Researchers selected 4,493 terminally ill patients with either congestive heart failure (CHF) or cancer of the breast, colon, lung, pancreas, or prostate. They then analyzed the difference in survival periods between those who received hospice care and those who did not. Data came from the Centers for Medicare and Medicaid Services and represented a statistically valid five percent sampling from 1998-2002.

Longer lengths of survival were found in four of the six disease categories studied. The largest difference in survival between the hospice and non-hospice cohorts was observed in CHF patients where the mean survival period jumped from 321 days to 402 days. The mean survival period also was significantly longer for the hospice patients with lung cancer (39 days) and pancreatic cancer (21 days), while marginally significant for colon cancer (33 days).

“There’s an inaccurate perception among the American public that hospice means you’ve given up,” said J. Donald Schumacher, NHPCO president and CEO. “Those of us who have worked in the field have seen firsthand how hospice can improve the quality of and indeed prolong the lives of people receiving care. Benefits of hospice have been reinforced by positive stories like that of Art Buchwald who seemed to thrive under the care of hospice.”

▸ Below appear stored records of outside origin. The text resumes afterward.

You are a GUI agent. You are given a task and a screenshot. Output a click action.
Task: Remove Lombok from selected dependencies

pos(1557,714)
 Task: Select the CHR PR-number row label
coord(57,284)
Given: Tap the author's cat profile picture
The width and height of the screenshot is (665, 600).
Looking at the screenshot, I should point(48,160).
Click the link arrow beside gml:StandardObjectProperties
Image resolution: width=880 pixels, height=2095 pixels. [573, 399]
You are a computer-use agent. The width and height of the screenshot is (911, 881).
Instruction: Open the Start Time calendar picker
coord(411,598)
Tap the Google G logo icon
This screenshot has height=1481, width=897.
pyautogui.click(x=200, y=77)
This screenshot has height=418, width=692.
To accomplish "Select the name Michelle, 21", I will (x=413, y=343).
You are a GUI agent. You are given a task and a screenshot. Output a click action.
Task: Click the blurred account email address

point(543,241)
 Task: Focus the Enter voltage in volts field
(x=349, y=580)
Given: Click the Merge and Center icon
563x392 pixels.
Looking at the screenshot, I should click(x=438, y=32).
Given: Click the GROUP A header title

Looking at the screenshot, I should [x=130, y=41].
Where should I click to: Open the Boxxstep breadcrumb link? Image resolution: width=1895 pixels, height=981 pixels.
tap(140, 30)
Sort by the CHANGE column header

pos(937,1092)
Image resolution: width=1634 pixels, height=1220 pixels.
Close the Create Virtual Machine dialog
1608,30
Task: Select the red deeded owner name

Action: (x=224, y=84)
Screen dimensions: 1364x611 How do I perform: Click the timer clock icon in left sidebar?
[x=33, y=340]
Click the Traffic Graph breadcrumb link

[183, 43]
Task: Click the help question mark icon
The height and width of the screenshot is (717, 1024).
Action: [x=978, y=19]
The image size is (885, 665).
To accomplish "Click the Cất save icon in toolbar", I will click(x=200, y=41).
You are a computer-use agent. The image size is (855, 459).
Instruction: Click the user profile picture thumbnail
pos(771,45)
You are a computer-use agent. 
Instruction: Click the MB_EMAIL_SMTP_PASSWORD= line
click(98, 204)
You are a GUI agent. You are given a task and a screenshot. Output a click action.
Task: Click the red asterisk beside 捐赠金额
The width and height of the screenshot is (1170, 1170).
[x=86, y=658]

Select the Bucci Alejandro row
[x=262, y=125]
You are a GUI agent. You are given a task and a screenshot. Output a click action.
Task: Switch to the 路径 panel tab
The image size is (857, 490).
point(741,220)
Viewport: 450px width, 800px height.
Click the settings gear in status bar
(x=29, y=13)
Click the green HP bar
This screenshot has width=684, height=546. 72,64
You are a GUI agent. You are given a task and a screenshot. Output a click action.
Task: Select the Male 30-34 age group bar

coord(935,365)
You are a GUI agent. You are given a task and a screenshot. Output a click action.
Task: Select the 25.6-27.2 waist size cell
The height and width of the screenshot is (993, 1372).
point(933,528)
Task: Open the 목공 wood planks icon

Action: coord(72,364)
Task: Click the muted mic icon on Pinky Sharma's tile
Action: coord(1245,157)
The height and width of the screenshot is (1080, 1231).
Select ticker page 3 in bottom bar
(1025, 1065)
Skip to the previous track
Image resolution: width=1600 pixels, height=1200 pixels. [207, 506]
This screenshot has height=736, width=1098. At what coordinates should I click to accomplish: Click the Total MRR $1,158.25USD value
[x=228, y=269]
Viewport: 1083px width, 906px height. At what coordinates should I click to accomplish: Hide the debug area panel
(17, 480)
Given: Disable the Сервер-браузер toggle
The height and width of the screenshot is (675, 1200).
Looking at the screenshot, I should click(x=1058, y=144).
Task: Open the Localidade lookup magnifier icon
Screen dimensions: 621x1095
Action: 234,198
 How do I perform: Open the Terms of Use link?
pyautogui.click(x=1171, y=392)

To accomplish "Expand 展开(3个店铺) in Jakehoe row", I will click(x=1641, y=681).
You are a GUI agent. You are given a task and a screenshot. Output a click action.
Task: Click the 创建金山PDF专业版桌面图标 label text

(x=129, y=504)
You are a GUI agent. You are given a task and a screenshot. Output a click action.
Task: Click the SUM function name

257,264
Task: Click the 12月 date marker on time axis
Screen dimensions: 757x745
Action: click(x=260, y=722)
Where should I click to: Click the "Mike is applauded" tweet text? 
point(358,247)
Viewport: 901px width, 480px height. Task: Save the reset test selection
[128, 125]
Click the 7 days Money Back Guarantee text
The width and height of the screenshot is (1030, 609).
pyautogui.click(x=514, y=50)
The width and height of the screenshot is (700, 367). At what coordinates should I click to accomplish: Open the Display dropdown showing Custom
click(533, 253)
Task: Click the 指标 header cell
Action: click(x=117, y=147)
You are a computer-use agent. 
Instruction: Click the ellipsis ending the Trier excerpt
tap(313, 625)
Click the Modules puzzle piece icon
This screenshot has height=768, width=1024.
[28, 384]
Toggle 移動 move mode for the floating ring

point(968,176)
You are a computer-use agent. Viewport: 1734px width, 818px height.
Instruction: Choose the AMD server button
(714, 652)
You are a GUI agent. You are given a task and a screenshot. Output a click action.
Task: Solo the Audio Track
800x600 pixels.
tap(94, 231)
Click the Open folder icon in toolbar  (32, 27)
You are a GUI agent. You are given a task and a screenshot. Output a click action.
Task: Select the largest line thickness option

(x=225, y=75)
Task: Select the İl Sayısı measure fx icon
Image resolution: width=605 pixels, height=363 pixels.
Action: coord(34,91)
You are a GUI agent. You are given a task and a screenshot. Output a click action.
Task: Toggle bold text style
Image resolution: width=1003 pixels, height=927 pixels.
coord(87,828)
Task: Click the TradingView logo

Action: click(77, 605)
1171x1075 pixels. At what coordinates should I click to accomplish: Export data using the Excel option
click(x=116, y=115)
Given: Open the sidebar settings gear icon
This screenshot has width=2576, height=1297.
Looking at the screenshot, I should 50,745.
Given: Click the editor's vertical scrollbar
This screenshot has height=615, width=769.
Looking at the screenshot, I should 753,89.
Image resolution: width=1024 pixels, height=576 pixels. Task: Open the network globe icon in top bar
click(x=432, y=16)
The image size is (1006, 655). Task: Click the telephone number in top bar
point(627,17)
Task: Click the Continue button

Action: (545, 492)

Researchers cited several factors that may have contributed to longer life among patients who chose hospice. First, patients who are already in a weakened condition avoid the risks of over-treatment when they make the decision to receive hospice care. Second, hospice care may improve the monitoring and treatment patients receive. Additionally, hospice provides in-home care from an interdisciplinary team focused on the emotional needs, spiritual well-being, and physical health of the patient. Support and training for family caregivers is provided as well. This may increase the patient’s desire to continue living and may make them feel less of a burden to family members.

“There is a perception among some healthcare providers that symptom relief in hospice, especially the use of opioids and sedatives, could cause patients to die sooner than they would otherwise. This study provides important information to suggest that hospice is related to the longer, not shorter length of survival – by days or months – in many patients,” said Dr. Stephen Connor, NHPCO’s vice president of research and international development, and lead author of the study. “This additional time may be valuable to patients and families to give more time for resolution and closure.”

Co-author Bruce Pyenson, an actuary at Milliman in New York, added, “We believe this study helps support the growing quality movement within healthcare. For some patients, hospice care is not a choice about cure, it is a choice for the best care.”